*Problem description*. Below are records; work out how many of their lines contain "height" and give only that number.

*Data under study*.
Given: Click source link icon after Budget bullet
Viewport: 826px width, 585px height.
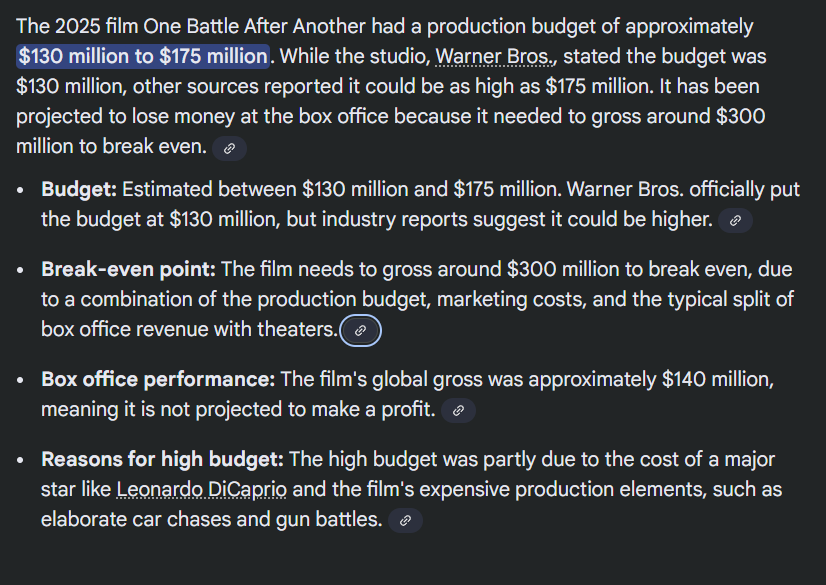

==

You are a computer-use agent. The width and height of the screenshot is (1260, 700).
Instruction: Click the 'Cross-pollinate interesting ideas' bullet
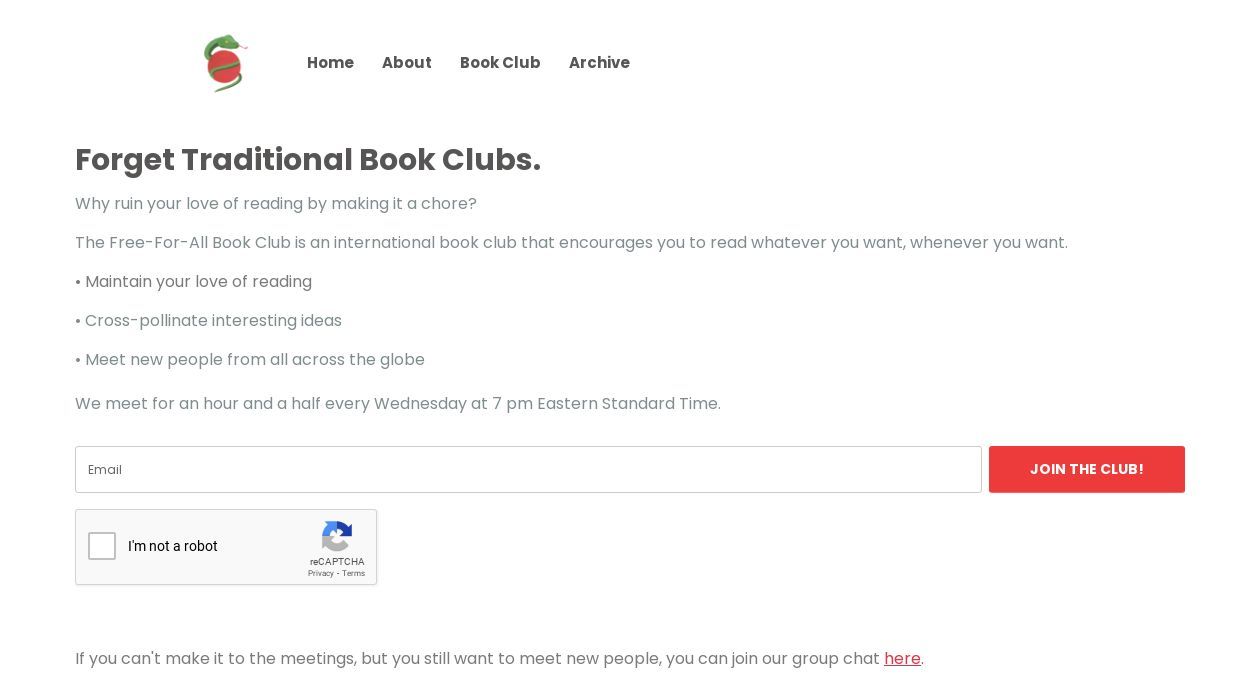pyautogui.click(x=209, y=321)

*Exercise response*. 2